I to on teraz otworzył sobie furtkę do zdobycia Rolex Grand Slam, który od tego sezonu składa się z czterech konkursów „Major”. Jeśli Wathelet powtórzy swój wczorajszy sukces w Calgary, Genewie i w ‘s-Hertogenbosch otrzyma bonus o wysokości 2 mln. €.

Ostateczna walka o zwycięstwo toczyła się w rozgrywce pomiędzy czwórką zawodników, którzy pokonali oba nawroty jednego z najtrudniejszych konkursów na świecie bezbłędnie i zakwalifikowali się do rozgrywki. Najszybszy wśród nich okazał się Wathelet, który na 11-letniej klaczy Coree ( Cornet Obolensky – Liberty Life) ukończył swój przejazd w czasie 46,60 s.

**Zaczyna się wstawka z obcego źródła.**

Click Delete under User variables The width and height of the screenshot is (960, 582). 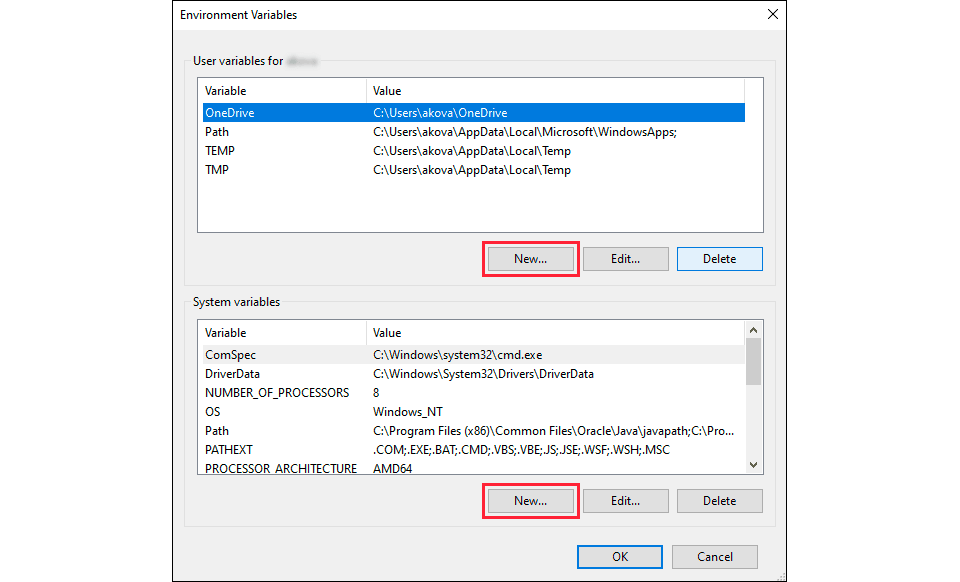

Luciana Diniz dosiadała klaczy Fit for Fun i była wolniejsza od Belga zaledwie o 0,80 s. Na trzecim miejscu uplasował się Marc Houtzager, który postawił na dokładność i miał bezbłędny przejazd na wałachu Calimero. Jednak jego czas był dużo gorszy od pozostałych – 53,66 s. Laura Kraut miała jeden błąd i uplasowała się na czwartym miejscu. Jej klacz, 10-letnia Zeremonie, kilkukrotnie wysoko plasowała się w Aachen co dało jej pierwsze miejsce w klasyfikacji na najlepszego konia zawodów, za co jej właściciele otrzymali nagrodę specjalną „ Halla Trophy”. Natomiast Laurze Kraut wręczono nagrodę dla najlepszego zawodnika CHIO.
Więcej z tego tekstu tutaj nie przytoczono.